„Schon eigenartige Typen, diese Filmleute…“
Der von Heinz Drache („Die Tür mit den sieben Schlössern“ und andere Edgar-Wallace-Verfilmungen) gespielte West-Berliner Kriminalhauptkommissar Hans Georg Bülow ermittelte von 1985 bis 1989 in sechs Episoden der öffentlich-rechtlichen Krimireihe. Sein dritter und mir bisher als einziger bekannte Fall „Tödliche Blende“ wurde von Rolf von Sydow geschrieben, von Horst Flick („Was soll bloß aus dir werden“) inszeniert und am 13. Juli 1986 erstausgestrahlt. Es blieb Flicks einziger „Tatort“.

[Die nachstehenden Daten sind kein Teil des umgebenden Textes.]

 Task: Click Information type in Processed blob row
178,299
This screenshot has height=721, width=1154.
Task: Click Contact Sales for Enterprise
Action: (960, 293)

„Ich finde es widerlich, wie hier mit Künstlern umgegangen wird!“
Kriminalhauptkommissar Bülow steht einem Filmteam mit seinem Sachverstand zur Seite, als dieses ein Krimi dreht. Er bemängelt dem Regisseur Martin Durell (Eckart Dux, „Das Halstuch“) gegenüber den mangelnden Realismus, wird mit Verweisen auf die Dramaturgie aber überstimmt. Zugleich hat Bülow den Mord an der Fotografin Karin Ackermann aufzuklären, der sich bald als Auftakt einer Mordserie im Umfeld des Filmteams erweist und starke Parallelen zu ungeklärten Frauenmorden vor einiger Zeit in Wiesbaden aufweisen. Zu Schauspielerin Maria Borck (Hannelore Cremer, „Birdie“), die Bülow als mögliche Zeugin befragte, entwickelt er ein derart enges Verhältnis, dass er nach ihrer Ermordung offiziell vom Fall abgezogen wird, mit Segen seines Vorgesetzten (Horst Schön, „Meine Stunden Null“) jedoch de facto weiterermittelt. Ein missglückter Mordanschlag des Täters liefert dann entscheidende Hinweise – pikanterweise auch den, dass er eine Polizeiuniform trägt…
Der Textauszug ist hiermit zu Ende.